*** Opening of GIVEN DATA ***

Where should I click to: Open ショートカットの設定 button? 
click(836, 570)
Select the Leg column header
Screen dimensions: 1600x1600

*** Close of GIVEN DATA ***
*** Opening of GIVEN DATA ***

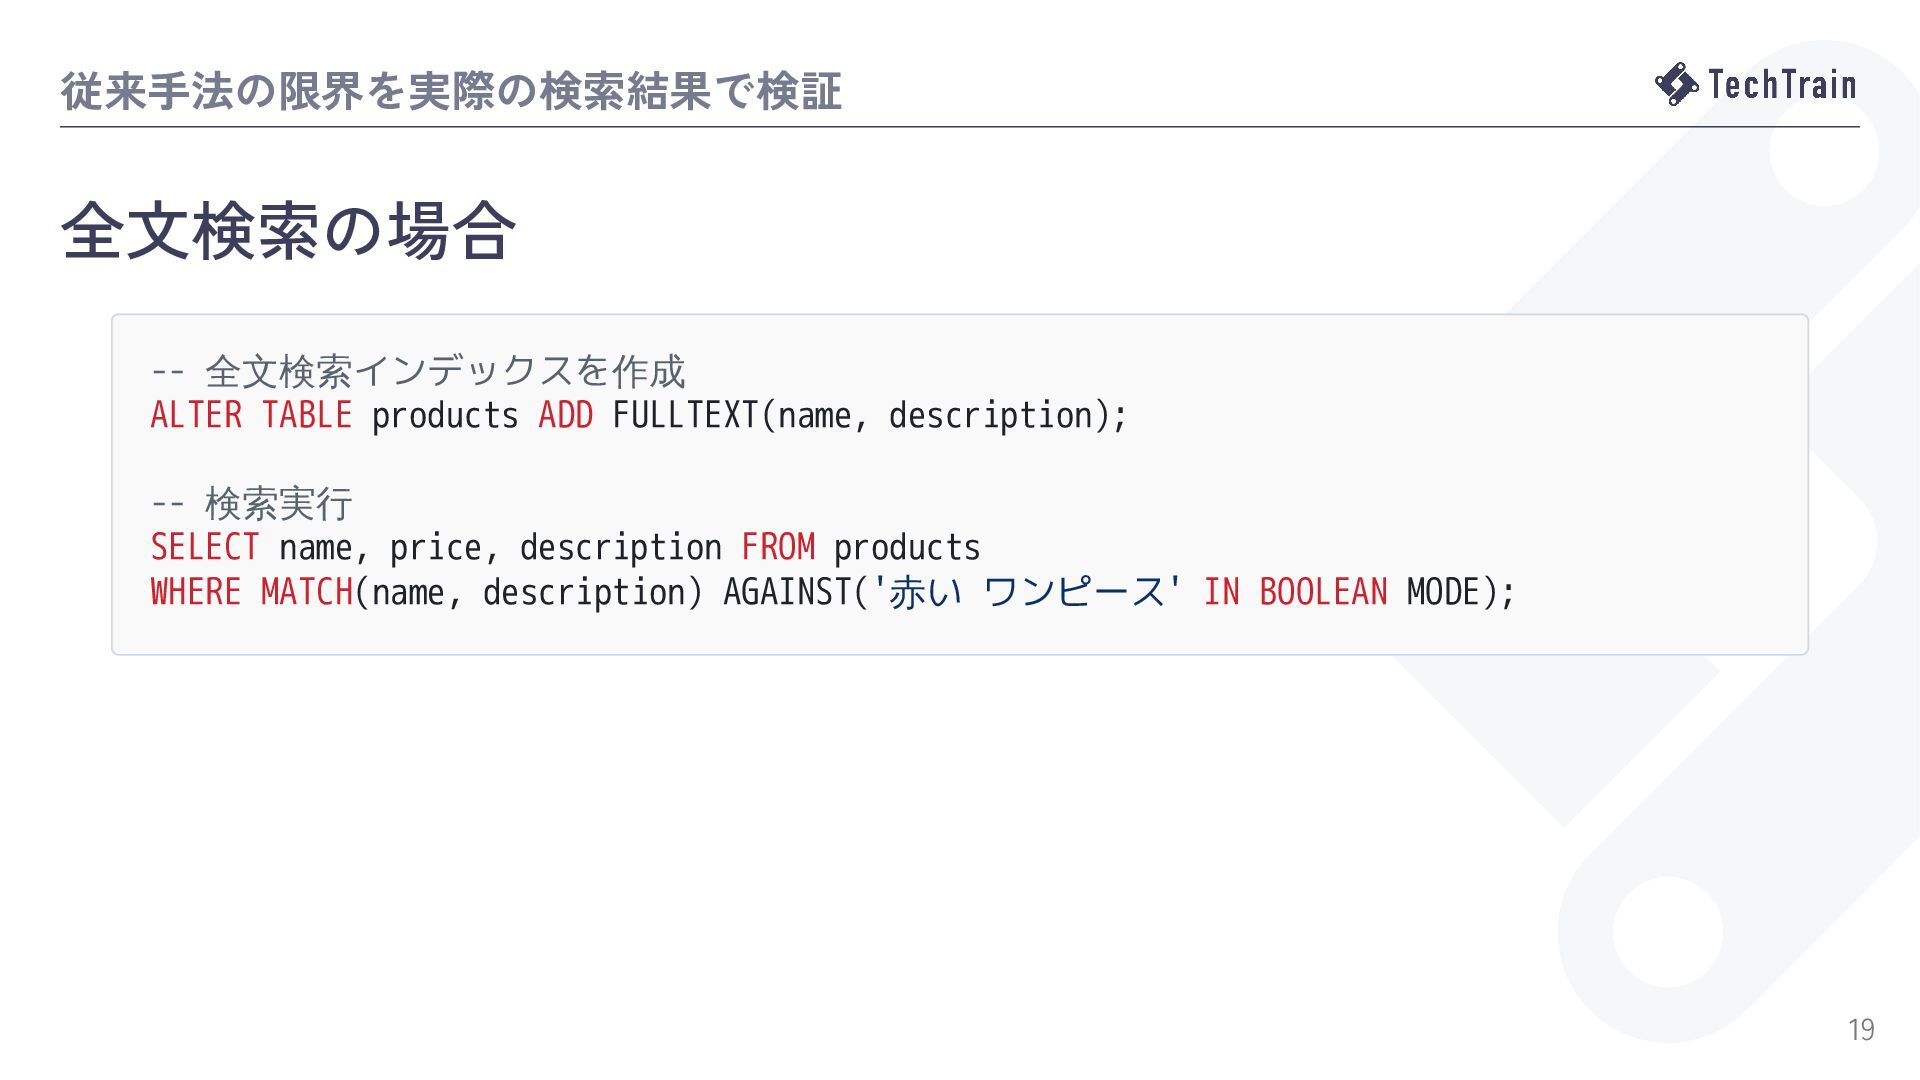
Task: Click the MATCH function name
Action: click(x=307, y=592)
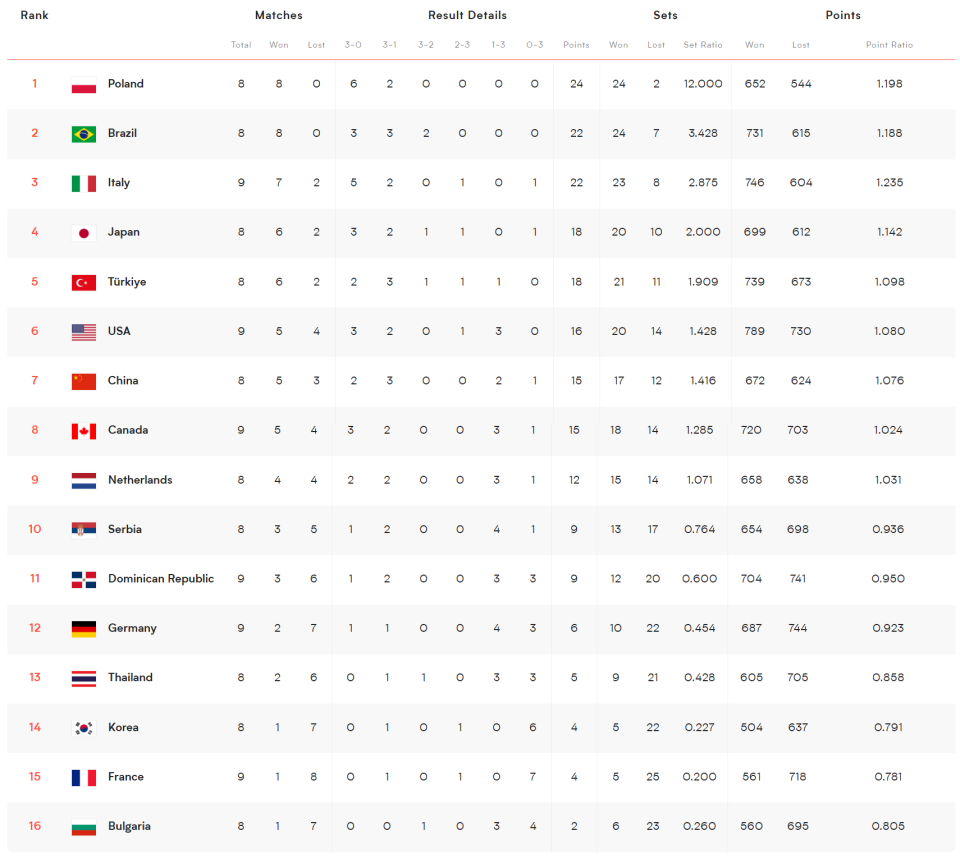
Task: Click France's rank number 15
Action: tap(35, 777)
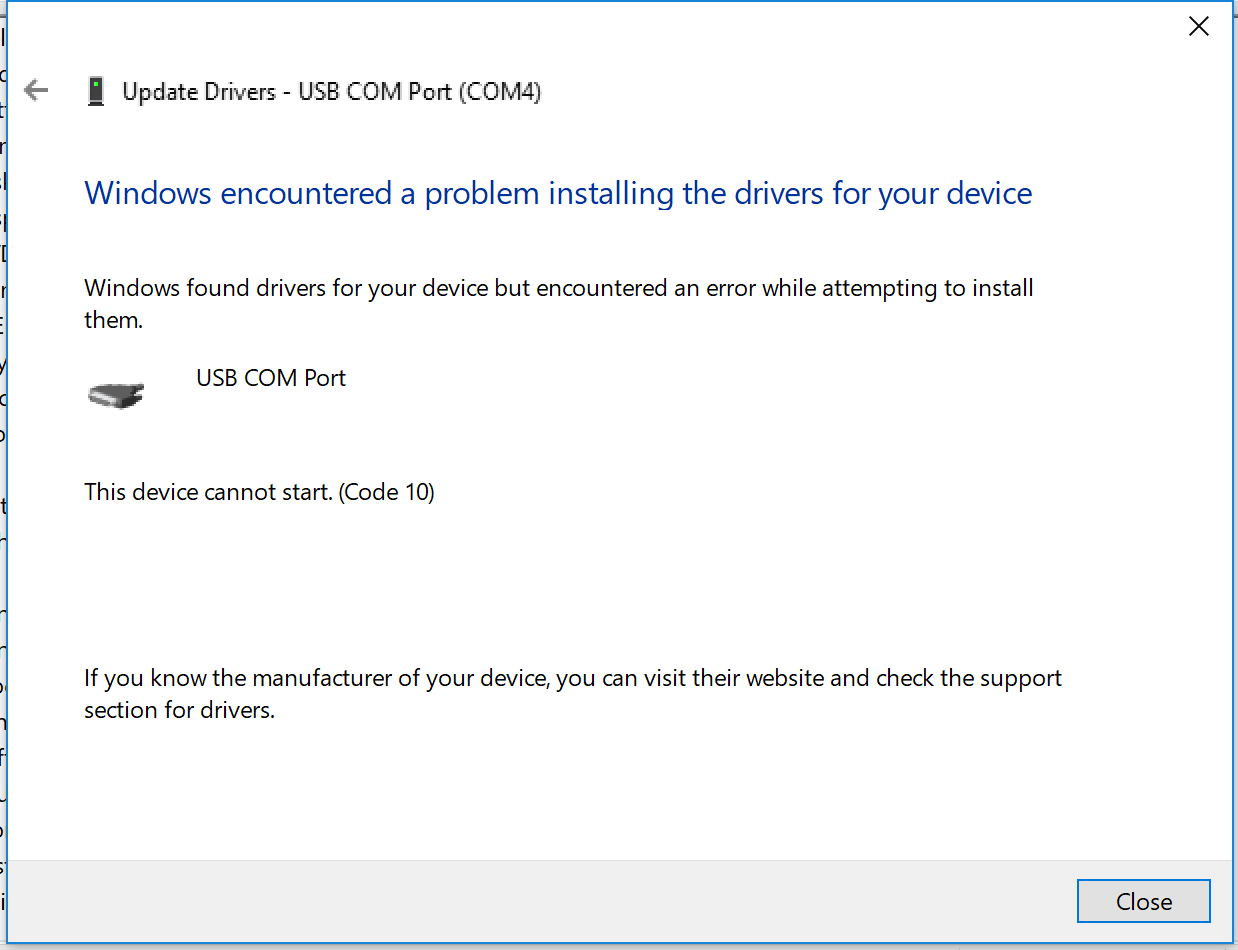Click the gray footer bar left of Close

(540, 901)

*** Close of GIVEN DATA ***
*** Opening of GIVEN DATA ***

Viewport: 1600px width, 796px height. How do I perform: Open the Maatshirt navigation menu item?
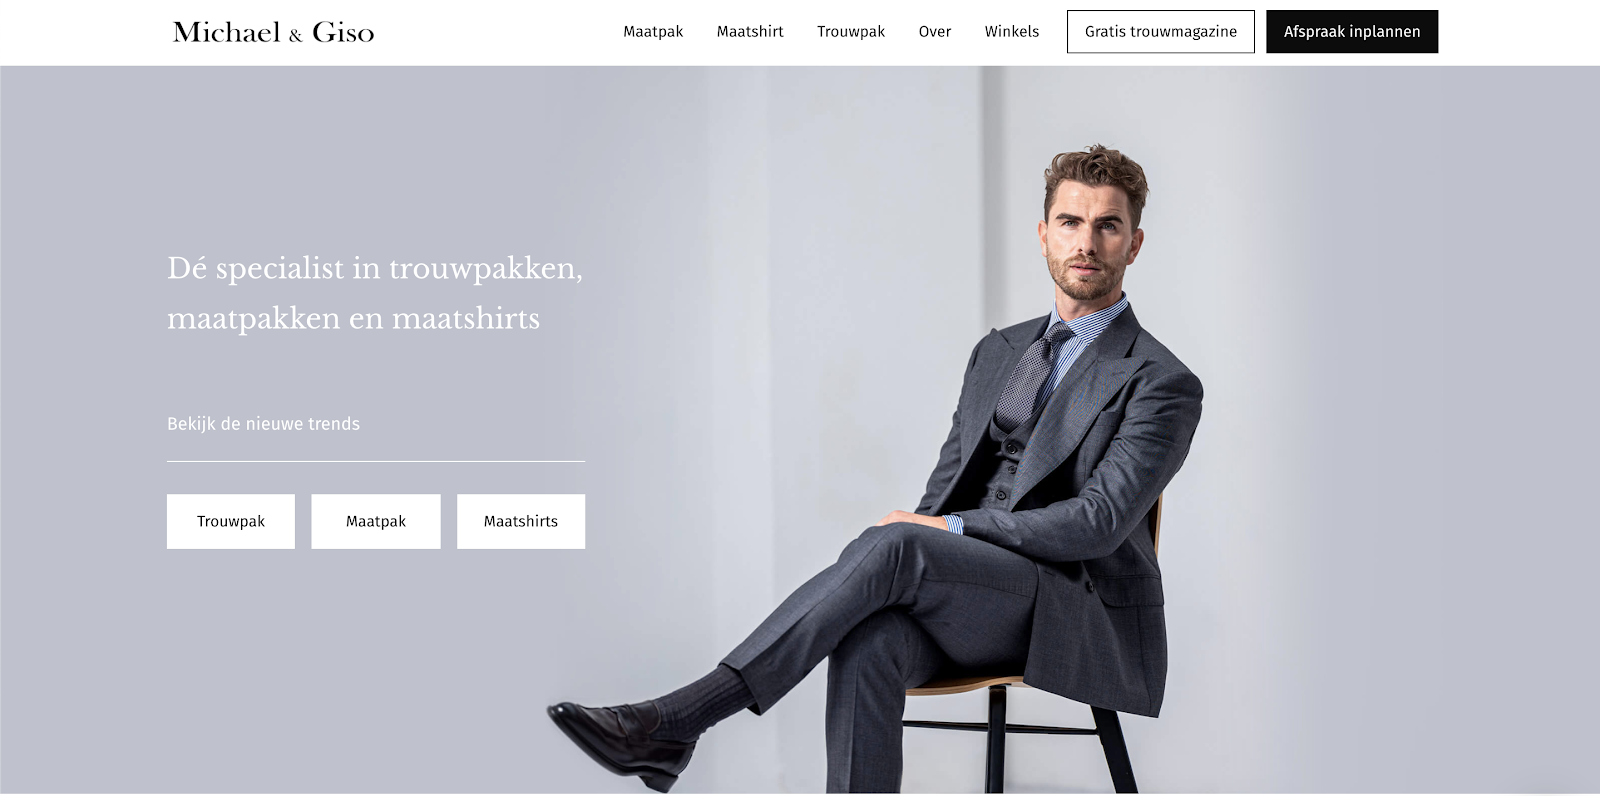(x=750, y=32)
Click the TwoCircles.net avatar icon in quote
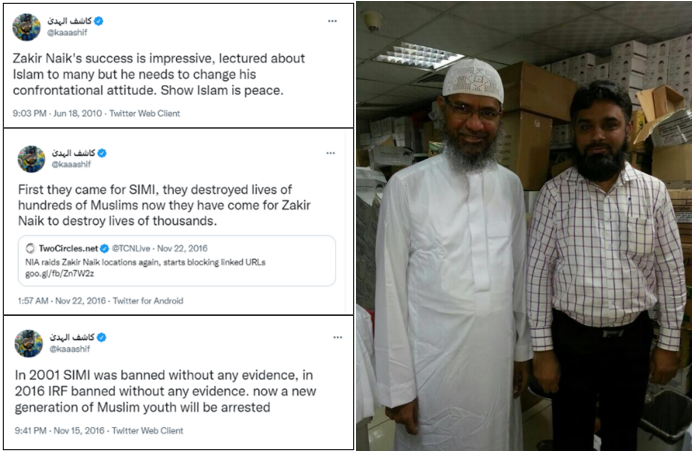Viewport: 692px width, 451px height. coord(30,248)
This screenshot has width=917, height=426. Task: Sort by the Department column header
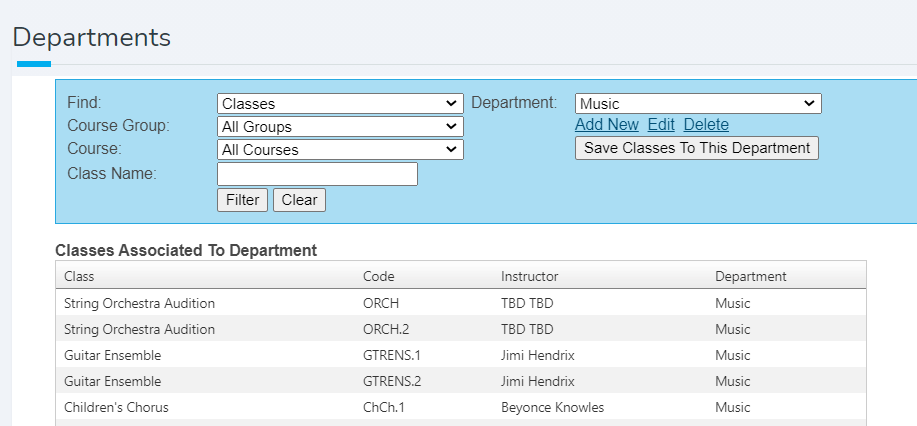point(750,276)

*** Close of GIVEN DATA ***

→ **EXERCISE DIRECTIONS**
In the entries above, the lines between the one holding "Select the Leg column header" and the one holding "Screen dimensions: 1600x1600", inclusive, are to be printed exactly as written, and those alone.

→ **REPLY**
Select the Leg column header
Screen dimensions: 1600x1600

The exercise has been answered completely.